TASK DESCRIPTION
Once the images are set aside, return every entry exactly.

------------------------------

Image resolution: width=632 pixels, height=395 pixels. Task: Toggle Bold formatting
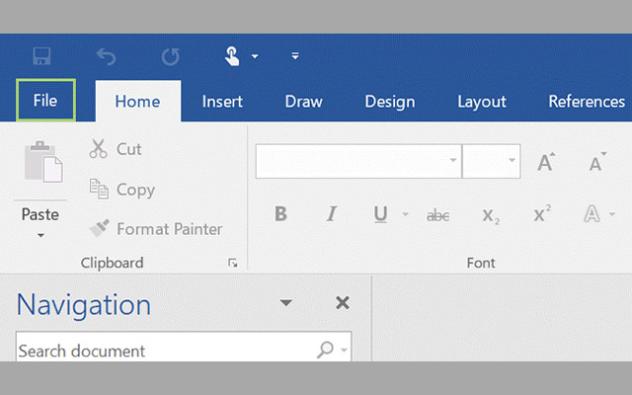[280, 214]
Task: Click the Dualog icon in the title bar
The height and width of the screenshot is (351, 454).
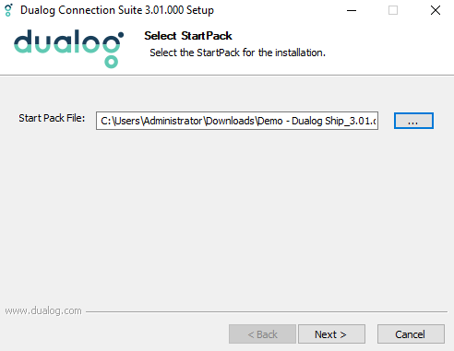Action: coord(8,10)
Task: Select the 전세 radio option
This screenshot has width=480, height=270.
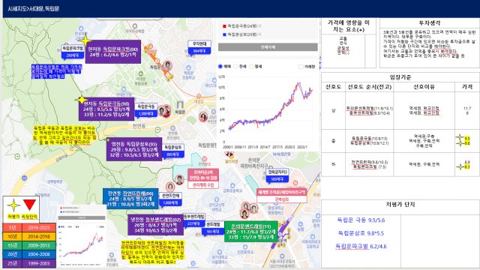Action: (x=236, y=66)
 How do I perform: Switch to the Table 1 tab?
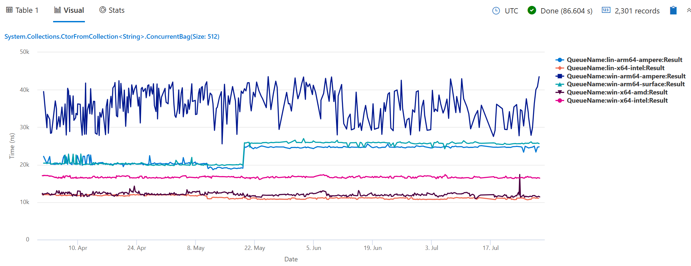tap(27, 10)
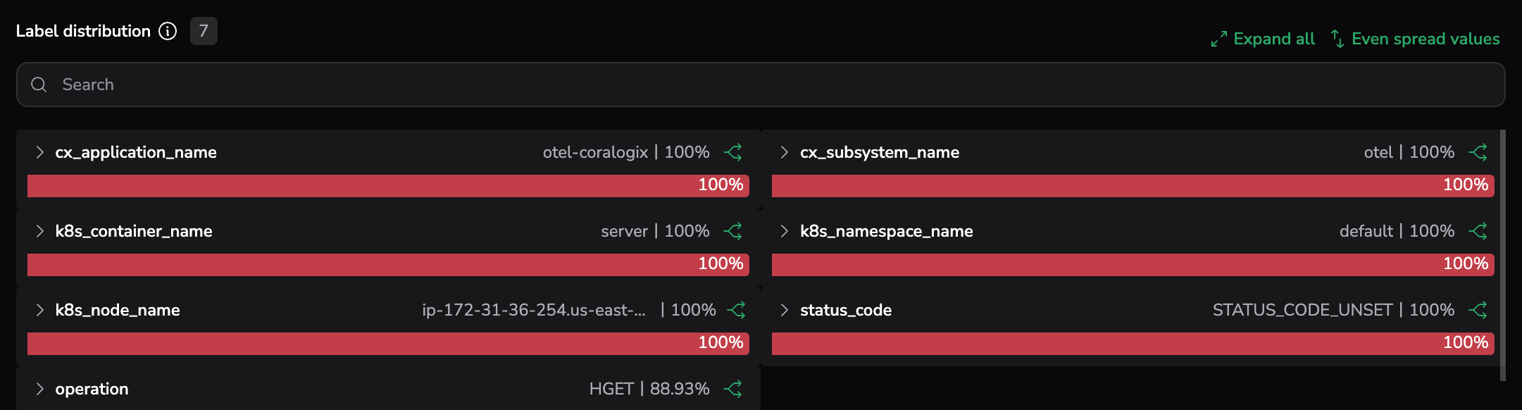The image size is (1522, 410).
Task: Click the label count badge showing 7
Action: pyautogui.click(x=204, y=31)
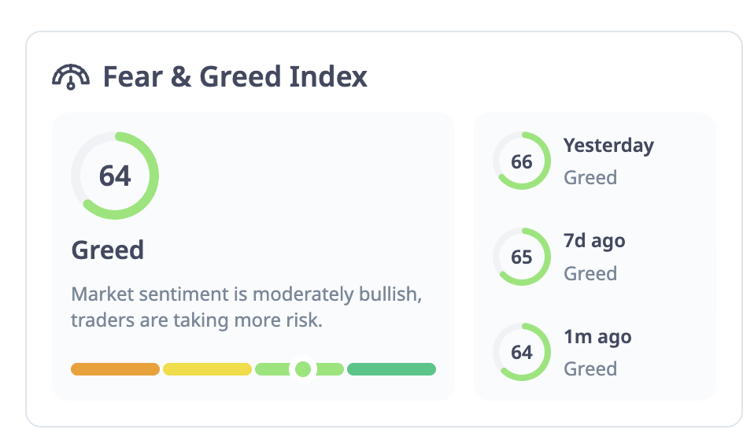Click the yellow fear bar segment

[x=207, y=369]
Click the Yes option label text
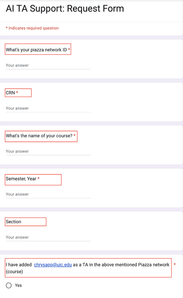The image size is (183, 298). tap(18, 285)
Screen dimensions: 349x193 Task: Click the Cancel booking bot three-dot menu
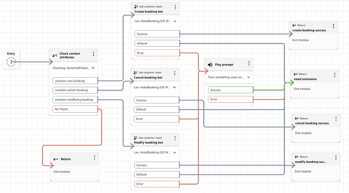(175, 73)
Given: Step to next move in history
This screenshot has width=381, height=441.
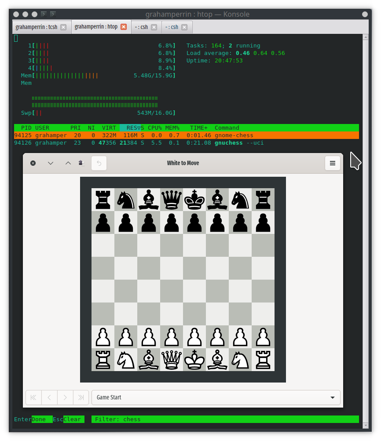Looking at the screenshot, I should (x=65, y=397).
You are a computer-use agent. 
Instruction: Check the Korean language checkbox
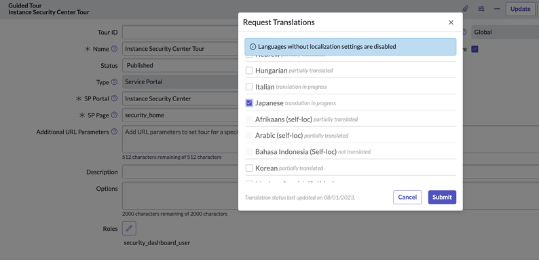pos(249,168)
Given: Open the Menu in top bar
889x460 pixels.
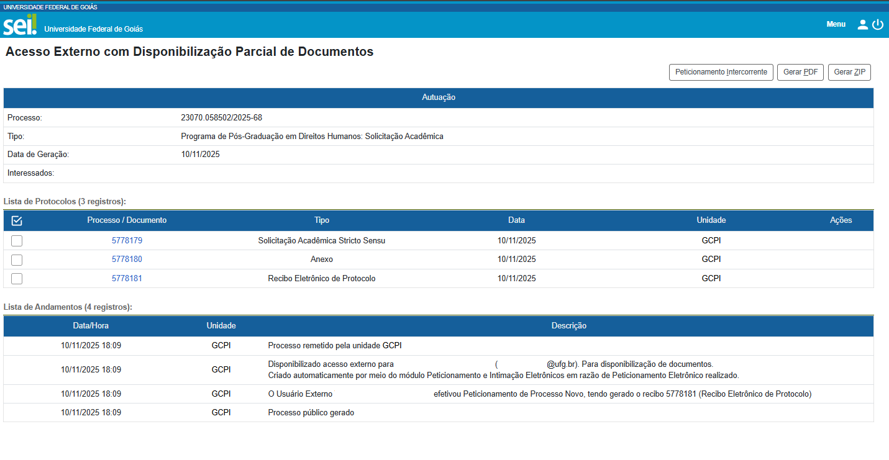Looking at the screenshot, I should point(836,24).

------------------------------

EXERCISE RESULT
Image resolution: width=632 pixels, height=395 pixels. Task: Toggle Bold formatting
[280, 214]
Task: Click the Dualog icon in the title bar
The height and width of the screenshot is (351, 454).
Action: coord(8,10)
Task: Select the 전세 radio option
This screenshot has width=480, height=270.
Action: (x=236, y=66)
 How do I perform: Switch to the Table 1 tab?
tap(27, 10)
The image size is (1522, 410).
Task: Click the label count badge showing 7
Action: pyautogui.click(x=204, y=31)
Click the yellow fear bar segment

[x=207, y=369]
Click the Yes option label text
The image size is (183, 298). tap(18, 285)
Screen dimensions: 349x193 Task: Click the Cancel booking bot three-dot menu
(175, 73)
Given: Step to next move in history
This screenshot has width=381, height=441.
Looking at the screenshot, I should (x=65, y=397).
You are a computer-use agent. 
Instruction: Check the Korean language checkbox
pos(249,168)
Given: Open the Menu in top bar
889x460 pixels.
Looking at the screenshot, I should point(836,24).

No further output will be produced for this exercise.